### Tasks to carry out
1) Translate this sentence from the passage on the limitations of the GDM screening model into Spanish: "However, our model demonstrates that savings from averting the adverse outcomes of the detected cases outweigh the cost of screening."
2) Pick up the passage on the limitations of the GDM screening model after its last sentence and write what comes next.

═════ Page text ═════

There are several limitations inherent to the model itself. Given the Irish-specific focus of the study, the model populated with the current parameters is limited to Ireland. Nonetheless, the model as a structure can be easily adjusted to other contexts if respective local parameters are provided. In this model, we did not consider long-term effects, such as type 2 diabetes in mothers and children, autistic disorders and cardiovascular diseases. There is a growing body of literature demonstrating associations of GDM or the baby being large for gestational age (the risk of which is also altered by GDM management) with those outcomes [3945]. While GDM confers an increased risk of these conditions, we have not identified evidence to link the treatment of GDM to reduction of risk of these long-term outcomes. Their inclusion, however, might substantially change the results in favour of the screening option with the higher uptake.

Having no screening rather than the current practice of opportunistic screening in hospital settings as a comparator might be seen as a limitation which might result in overestimation of screening cost-effectiveness. However, our model demonstrates that savings from averting the adverse outcomes of the detected cases outweigh the cost of screening. Thus, every additional screen, given the same (secondary care) or lower cost (primary care), is expected to bring net savings. By this logic, any screening programme increasing screening uptake over that in opportunistic practice is expected to be superior in terms of cost-effectiveness.

Finally, the mixed strategies, where women are able to freely select screening in general practice or in hospital, or where different strategies are offered for different areas, were not directly considered in the model. This is due to the fact that it is impossible to predict what the rates of uptake would be, as current evidence comes from a trial which only considered compulsory randomisation to one location. Moreover, this would also require different arrangements for the administration of such a programme and steering women through the providers of their choice, which implies a different cost structure. Thus, consideration of the mixed strategies would require additional data.

═════ Information given ═════

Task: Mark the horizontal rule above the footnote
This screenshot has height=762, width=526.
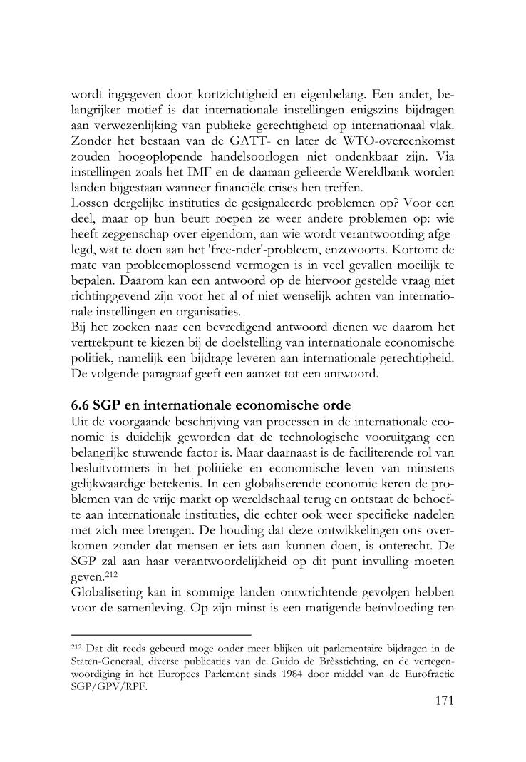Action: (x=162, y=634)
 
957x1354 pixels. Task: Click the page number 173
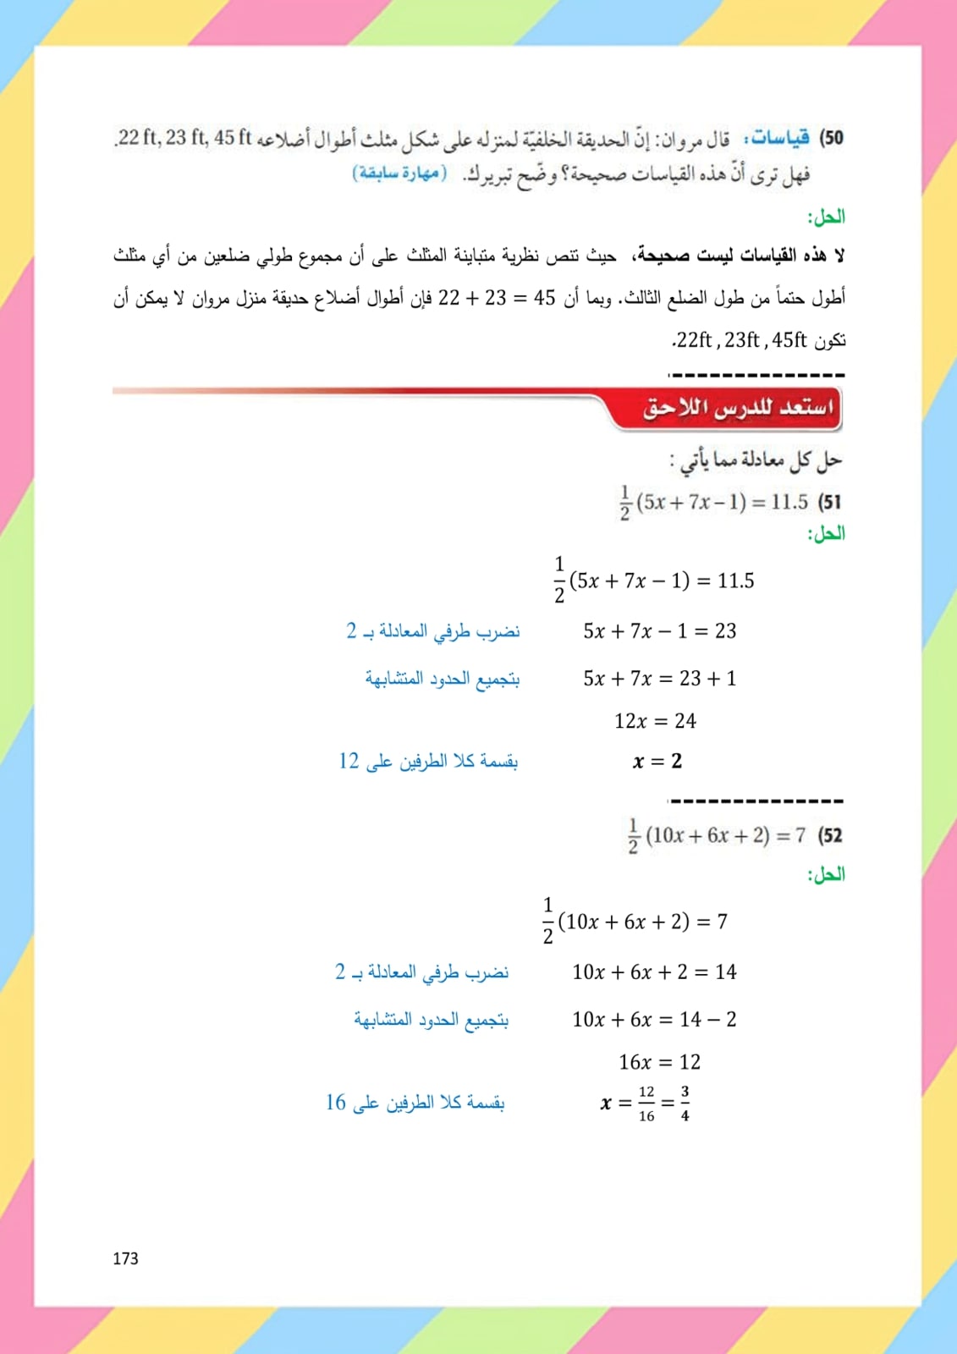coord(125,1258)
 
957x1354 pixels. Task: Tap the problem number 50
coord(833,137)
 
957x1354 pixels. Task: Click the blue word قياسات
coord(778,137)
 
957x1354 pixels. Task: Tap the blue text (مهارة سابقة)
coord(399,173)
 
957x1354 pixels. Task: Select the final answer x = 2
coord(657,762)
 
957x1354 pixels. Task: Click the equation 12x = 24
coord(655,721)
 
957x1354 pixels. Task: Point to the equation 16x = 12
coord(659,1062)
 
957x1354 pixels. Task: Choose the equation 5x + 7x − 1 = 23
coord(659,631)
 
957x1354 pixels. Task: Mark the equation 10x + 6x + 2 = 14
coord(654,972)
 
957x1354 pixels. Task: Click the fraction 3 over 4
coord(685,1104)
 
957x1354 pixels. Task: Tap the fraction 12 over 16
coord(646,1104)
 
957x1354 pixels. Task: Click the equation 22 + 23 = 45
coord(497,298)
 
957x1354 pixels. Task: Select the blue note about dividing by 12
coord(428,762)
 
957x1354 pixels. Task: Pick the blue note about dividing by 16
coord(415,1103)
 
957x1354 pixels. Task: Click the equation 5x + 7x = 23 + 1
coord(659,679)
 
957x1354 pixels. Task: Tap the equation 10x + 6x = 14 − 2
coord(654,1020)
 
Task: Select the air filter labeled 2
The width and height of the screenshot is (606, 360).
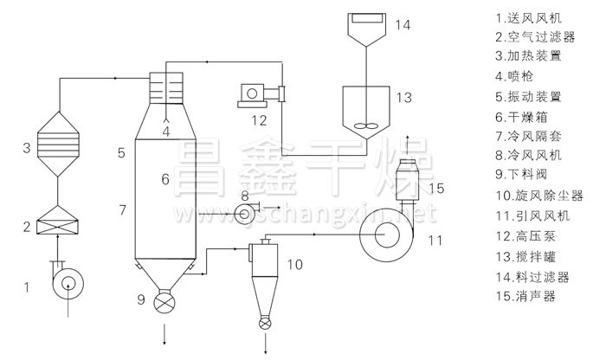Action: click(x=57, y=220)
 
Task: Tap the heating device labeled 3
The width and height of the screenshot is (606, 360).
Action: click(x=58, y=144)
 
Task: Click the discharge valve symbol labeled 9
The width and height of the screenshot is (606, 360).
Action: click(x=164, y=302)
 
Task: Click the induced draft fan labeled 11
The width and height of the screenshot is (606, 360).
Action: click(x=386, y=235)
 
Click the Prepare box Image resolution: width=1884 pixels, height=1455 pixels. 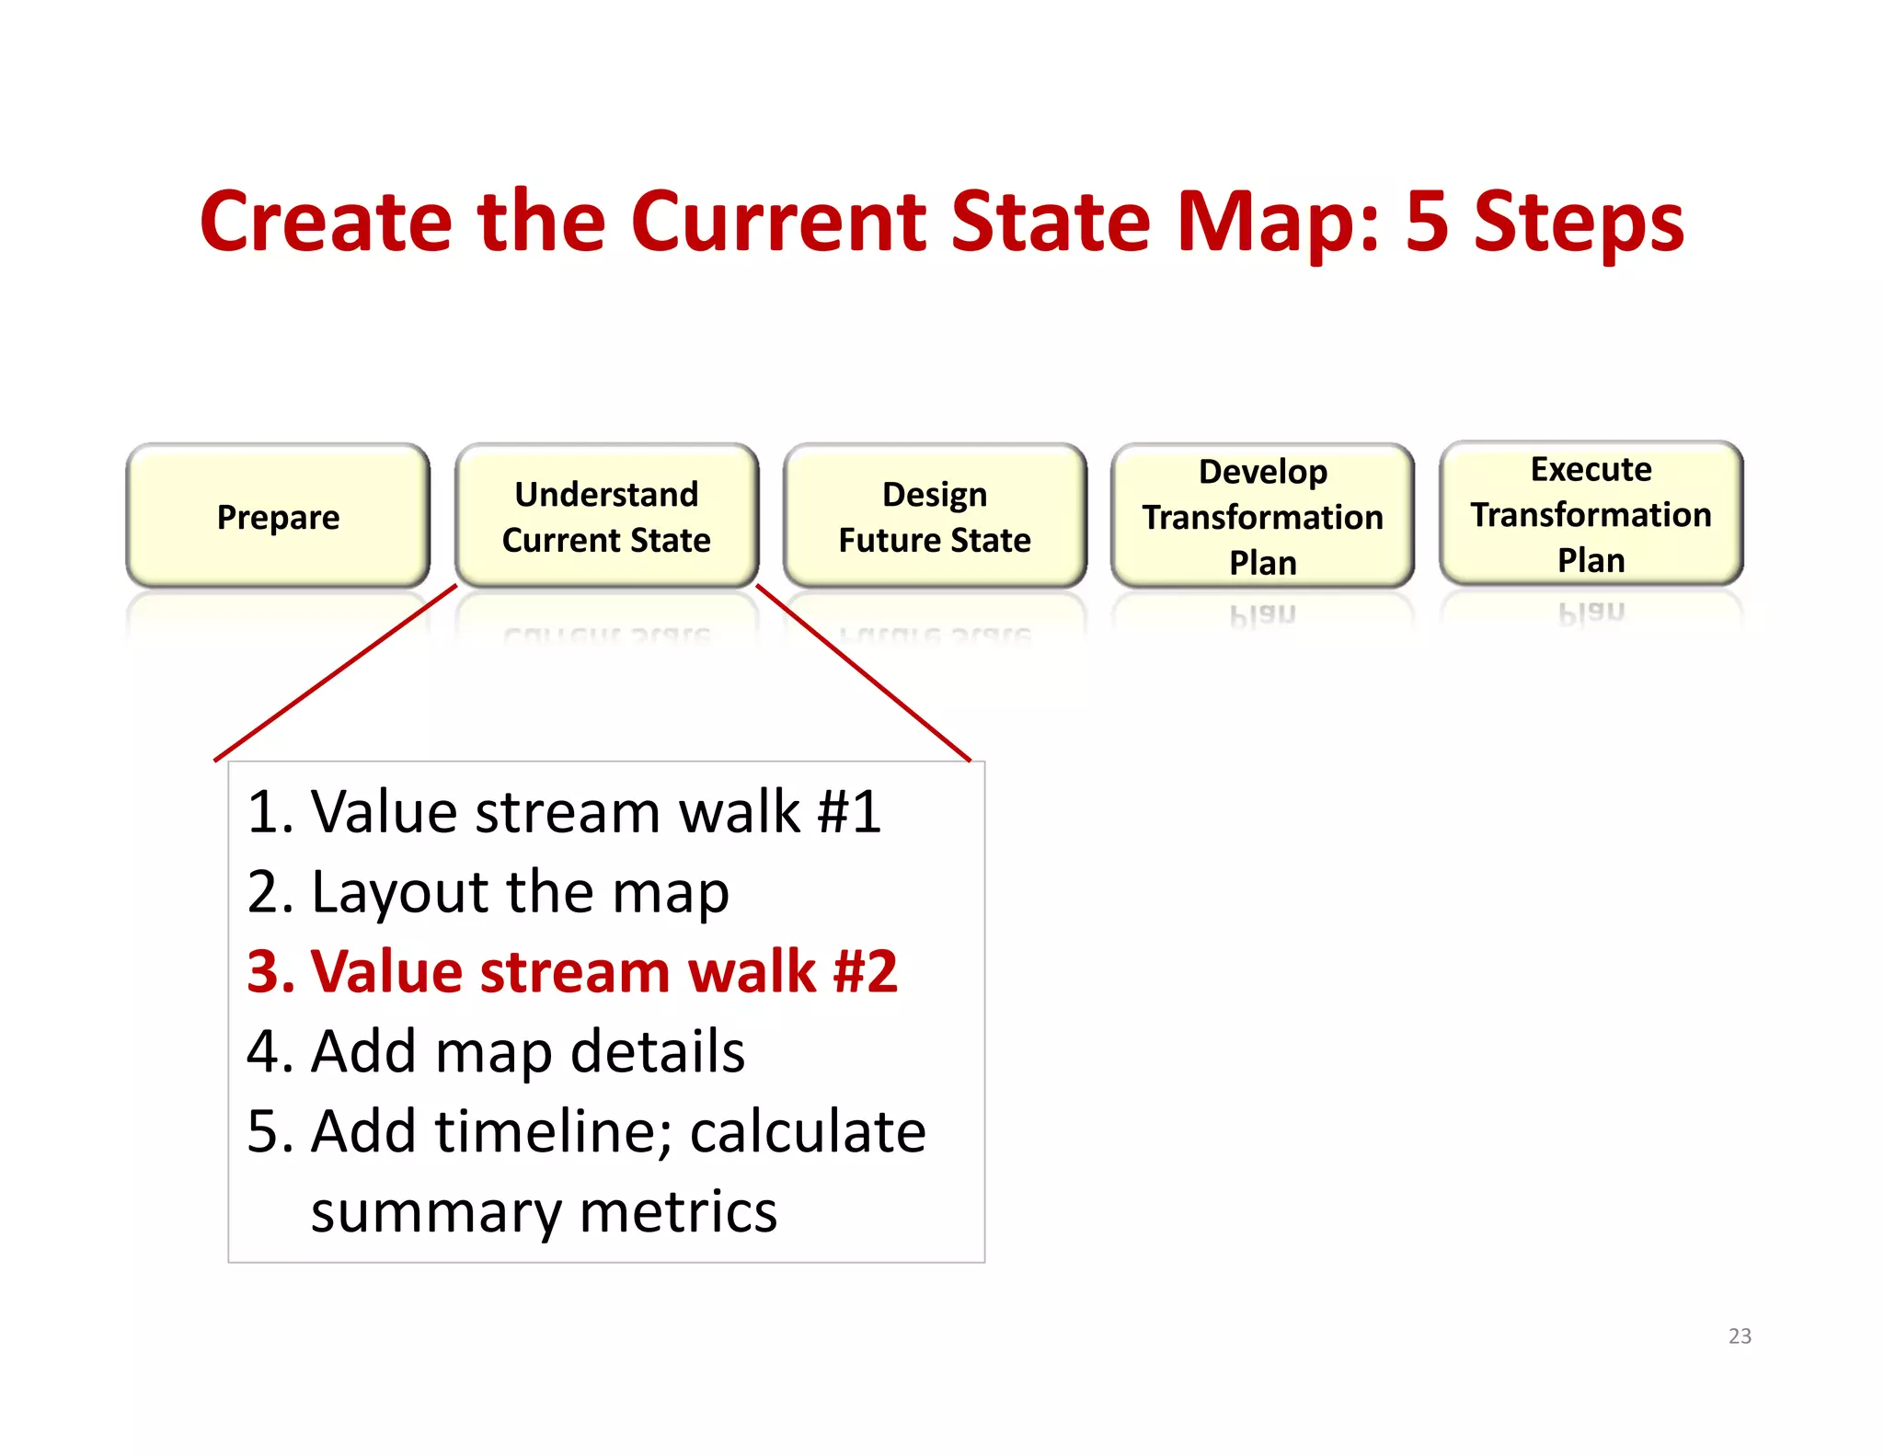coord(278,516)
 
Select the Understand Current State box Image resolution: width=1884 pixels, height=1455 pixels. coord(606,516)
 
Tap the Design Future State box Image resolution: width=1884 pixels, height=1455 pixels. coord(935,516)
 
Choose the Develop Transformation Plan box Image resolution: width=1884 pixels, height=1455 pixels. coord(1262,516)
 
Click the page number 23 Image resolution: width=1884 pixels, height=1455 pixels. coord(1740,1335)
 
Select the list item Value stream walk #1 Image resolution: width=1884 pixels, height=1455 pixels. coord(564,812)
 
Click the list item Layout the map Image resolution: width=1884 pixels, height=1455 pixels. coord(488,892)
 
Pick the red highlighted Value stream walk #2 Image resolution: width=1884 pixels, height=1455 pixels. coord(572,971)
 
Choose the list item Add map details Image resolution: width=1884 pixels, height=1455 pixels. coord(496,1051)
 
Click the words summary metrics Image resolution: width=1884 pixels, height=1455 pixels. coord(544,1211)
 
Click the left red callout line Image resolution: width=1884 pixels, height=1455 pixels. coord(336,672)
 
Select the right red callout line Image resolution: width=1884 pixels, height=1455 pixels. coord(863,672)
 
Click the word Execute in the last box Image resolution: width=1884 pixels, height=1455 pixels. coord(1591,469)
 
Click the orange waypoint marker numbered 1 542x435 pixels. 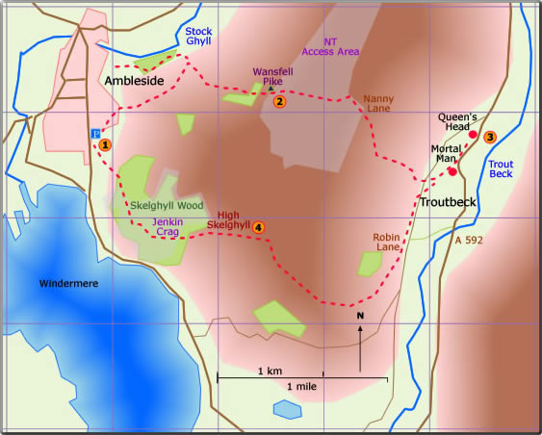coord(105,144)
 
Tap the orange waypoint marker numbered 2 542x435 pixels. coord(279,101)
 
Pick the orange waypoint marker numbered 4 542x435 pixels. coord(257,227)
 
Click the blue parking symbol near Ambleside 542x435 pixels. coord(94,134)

═════

### Set of answers
1) Sin embargo, nuestro modelo demuestra que el ahorro derivado de evitar los resultados adversos de los casos detectados supera el costo del cribado.

2)
Implications

Screening for GDM in Ireland is currently conducted in an opportunistic manner and its extent varies considerably across regions. The results of this study demonstrate that implementation of universal screening is cost-effective. By increasing the detection and management of GDM, such screening will prevent certain cases of adverse maternal and perinatal outcomes, subsequently reducing health resource utilisation and gaining additional QALYs.

In the current environment, screening for GDM in secondary care settings appears to be the better solution both out of consideration of cost-effectiveness and also due to familiarity of both staff and patients with the secondary care setting as a source of antenatal care. Improvements in proximity brought by screening in primary care may provide for only a modest improvement in screening uptake [19] and seem to be outweighed by public preference for the secondary care setting, and operational obstacles in primary care [20, 21]. Primary care is unlikely to perform substantially better relative to secondary care without additional cost [38] and thus is unlikely to become a cost-effective alternative under current conditions.